(Instructions for the task)
Output every record exactly, apart from its images.

:: Dataset content ::

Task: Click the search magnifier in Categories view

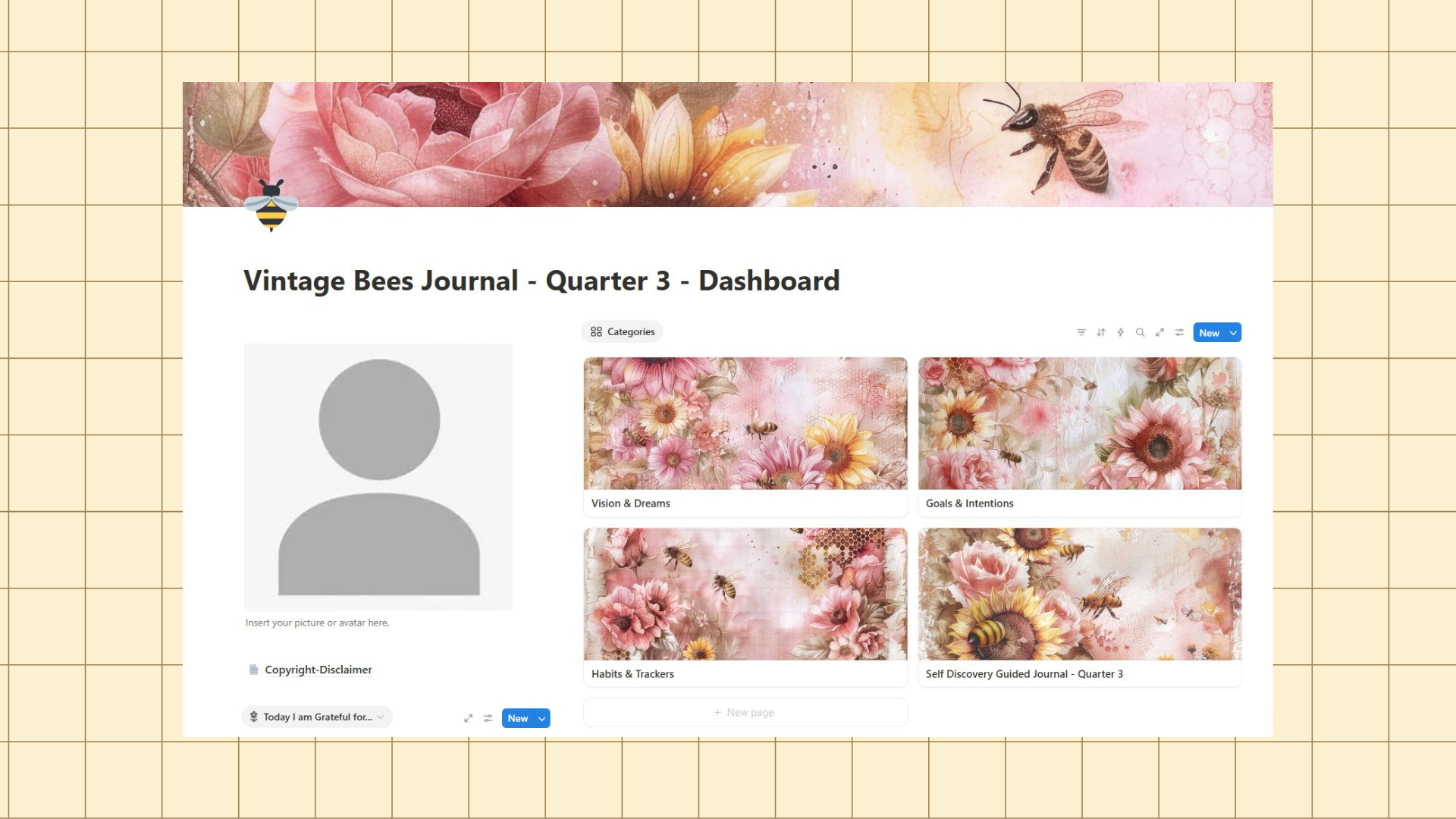Action: (1140, 332)
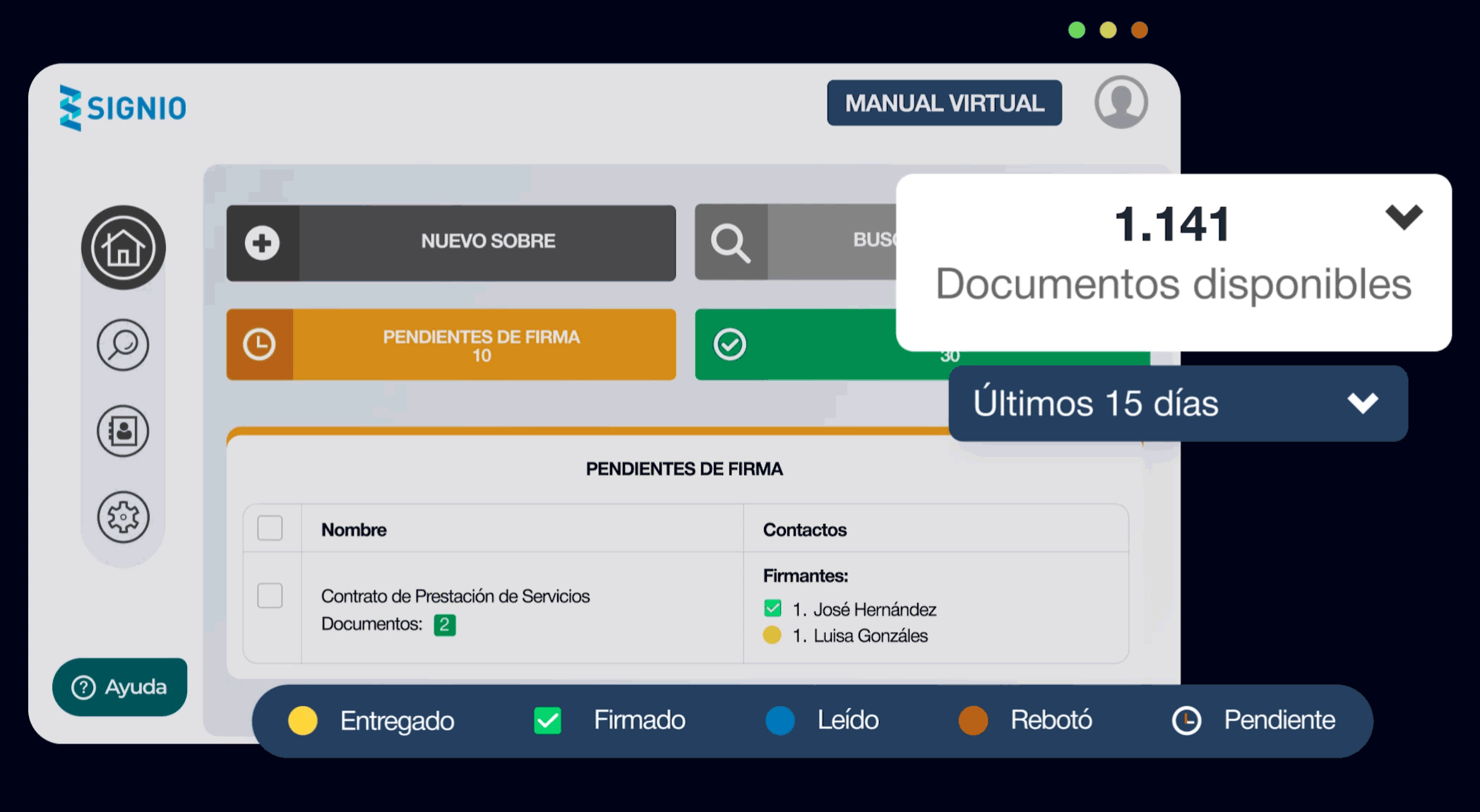Open settings gear in sidebar
The width and height of the screenshot is (1480, 812).
[123, 517]
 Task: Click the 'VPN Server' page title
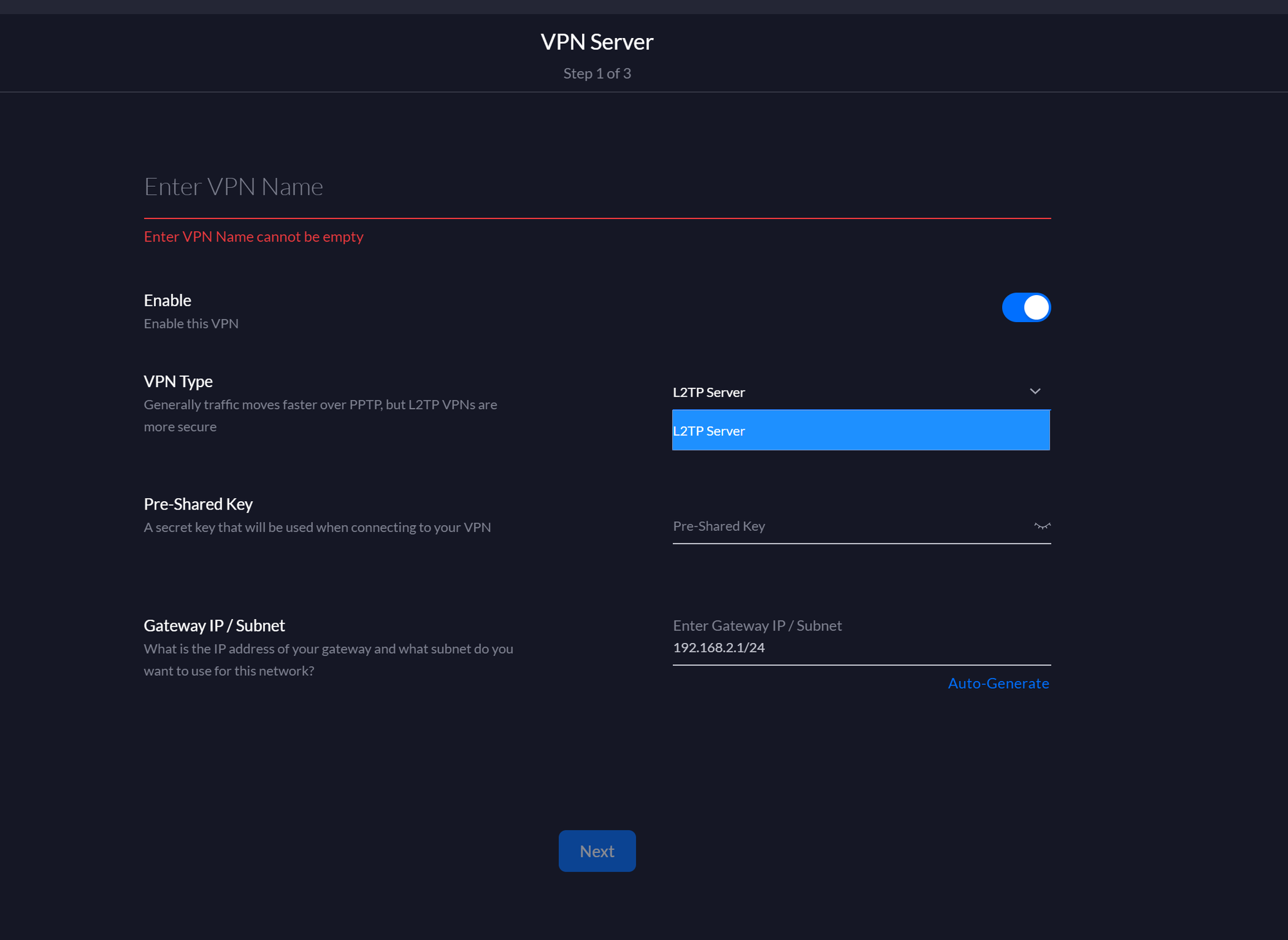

:::

(Output)
Task: Click the search magnifier in Categories view

Action: (1140, 332)
Open settings gear in sidebar
The width and height of the screenshot is (1480, 812).
[123, 517]
 Task: Click the 'VPN Server' page title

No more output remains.